Sorry no 1/4 mile times. My best pre-water injection 0-60 G-Tech at 5-6 psi has been 6.24 seconds. Don't know how accurate this is but it works out to approximately 14.75 quarter mile time on the calculator. I'm shooting for a high 5 second average 0-60 (with this old engine). I haven't G-Tech'd the car yet but will soon. I'm still playing with the timing tables.
The car had detonation at 8 psi after initial turbo installation. Not real bad detonation but it was audible and thus damaging to the engine. I attributed a lot of it due to picking up the already hot air from the engine compartment with the kits air intake and filter set-up. So I fabricated a piping set-up to relocate the intake air back to the stock fender well location and tested it on what happened to be a cool day (for South Texas) and everything was great, no detonation. When the ambient air temp came back up the detonation came back with it. Not as severe as before the intake mod but was there none the less. My interim solution was to back the boost off to 5-6 psi which solved the detonation problem until I decided which intercooling set-up to use.
edited for clarity
[This message has been edited by X86GT (edited 05-14-2004).]

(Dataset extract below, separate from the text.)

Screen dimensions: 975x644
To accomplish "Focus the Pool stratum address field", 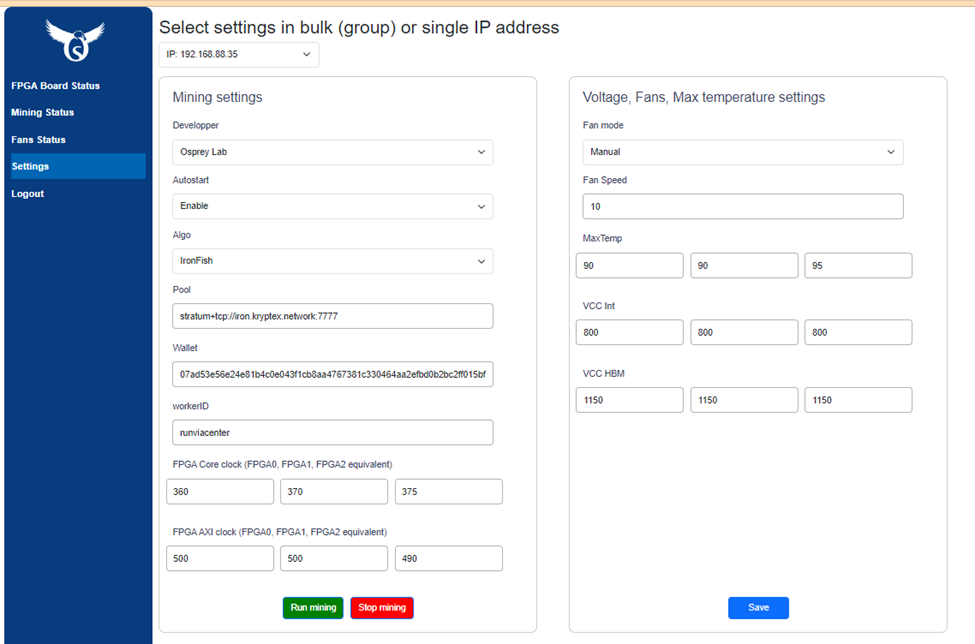I will coord(333,316).
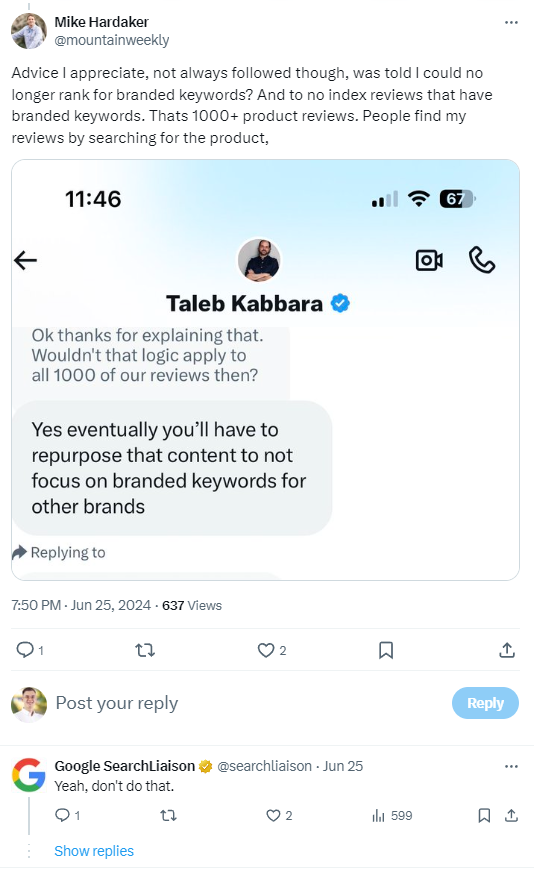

Nice, clean and good looking setup! Maybe I will add a similar system after getting everything to run OK. What spark timing table did you start out with?
I'm verrrry naive on Turbo' mods but I do read a lot. Anyway this water injection business cropped up to my knowledge in the mid 70's. I bought a kit from J.C. Whitney (or was it Honest Charlie?) for my slant 6 Dodge van. It was nothing more than a plastic resevoir, some tubing and a remotely located needle valve for fine tuning. The tubing connected to your intake vaccum. I paid less than 20 bucks and it worked well. More pedal power and all that. One could make their own with a needle valve from plumbing supply, a piece of tubing and if money is real tight make your washer bottle double as the resevoir. Water injection in those days was more for densifing the air charge than for cooling.
The item described above is much better of course due to the pressure pump action at W.O.T. and the on-off action. Now back to 2K4 !!